■ **Task details**:
Pull every line with the word "thumb" out of the entries below.

Stored records
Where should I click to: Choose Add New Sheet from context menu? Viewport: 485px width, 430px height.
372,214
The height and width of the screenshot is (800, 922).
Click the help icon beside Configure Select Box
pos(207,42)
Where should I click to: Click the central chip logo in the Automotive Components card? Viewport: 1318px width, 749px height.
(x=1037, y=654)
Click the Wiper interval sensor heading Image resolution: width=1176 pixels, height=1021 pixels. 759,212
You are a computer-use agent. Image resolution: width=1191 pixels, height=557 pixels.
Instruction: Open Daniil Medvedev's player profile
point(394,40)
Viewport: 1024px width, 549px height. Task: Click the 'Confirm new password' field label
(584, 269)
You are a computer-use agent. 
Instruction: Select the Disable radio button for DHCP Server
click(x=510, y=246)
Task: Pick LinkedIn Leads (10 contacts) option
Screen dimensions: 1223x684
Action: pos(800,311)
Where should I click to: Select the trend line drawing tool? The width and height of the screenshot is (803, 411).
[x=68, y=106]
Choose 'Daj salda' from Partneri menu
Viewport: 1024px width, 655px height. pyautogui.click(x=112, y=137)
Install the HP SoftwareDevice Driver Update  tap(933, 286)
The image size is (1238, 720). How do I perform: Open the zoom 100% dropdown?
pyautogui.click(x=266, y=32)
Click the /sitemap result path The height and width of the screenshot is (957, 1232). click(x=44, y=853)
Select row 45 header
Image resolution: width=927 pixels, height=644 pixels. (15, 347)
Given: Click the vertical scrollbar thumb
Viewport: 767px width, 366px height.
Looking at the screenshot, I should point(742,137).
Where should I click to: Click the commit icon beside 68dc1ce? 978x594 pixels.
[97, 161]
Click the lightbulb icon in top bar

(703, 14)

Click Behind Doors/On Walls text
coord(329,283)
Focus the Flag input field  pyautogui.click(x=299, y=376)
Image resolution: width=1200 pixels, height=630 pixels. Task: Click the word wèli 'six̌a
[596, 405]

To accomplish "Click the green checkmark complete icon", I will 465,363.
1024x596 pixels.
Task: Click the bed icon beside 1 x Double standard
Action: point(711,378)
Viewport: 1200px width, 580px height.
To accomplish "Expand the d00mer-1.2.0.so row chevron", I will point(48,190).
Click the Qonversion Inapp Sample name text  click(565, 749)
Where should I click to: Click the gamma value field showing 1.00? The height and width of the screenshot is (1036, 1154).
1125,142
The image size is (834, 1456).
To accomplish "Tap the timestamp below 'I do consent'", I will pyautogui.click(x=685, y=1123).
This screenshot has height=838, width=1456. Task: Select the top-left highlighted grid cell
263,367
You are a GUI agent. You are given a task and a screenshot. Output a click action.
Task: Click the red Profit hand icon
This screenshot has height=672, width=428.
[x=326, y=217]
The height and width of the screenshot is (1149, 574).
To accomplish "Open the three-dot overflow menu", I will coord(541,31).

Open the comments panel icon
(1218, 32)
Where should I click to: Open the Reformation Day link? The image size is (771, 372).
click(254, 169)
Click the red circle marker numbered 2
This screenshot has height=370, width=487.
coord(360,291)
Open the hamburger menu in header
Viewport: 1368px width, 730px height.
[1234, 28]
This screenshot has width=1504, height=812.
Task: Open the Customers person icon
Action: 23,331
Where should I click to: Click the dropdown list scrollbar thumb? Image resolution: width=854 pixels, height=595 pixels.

■ **Response to this exercise**:
Given: Click the vertical scrollbar thumb
Where should I click to: Click the dropdown list scrollbar thumb? Image resolution: width=854 pixels, height=595 pixels.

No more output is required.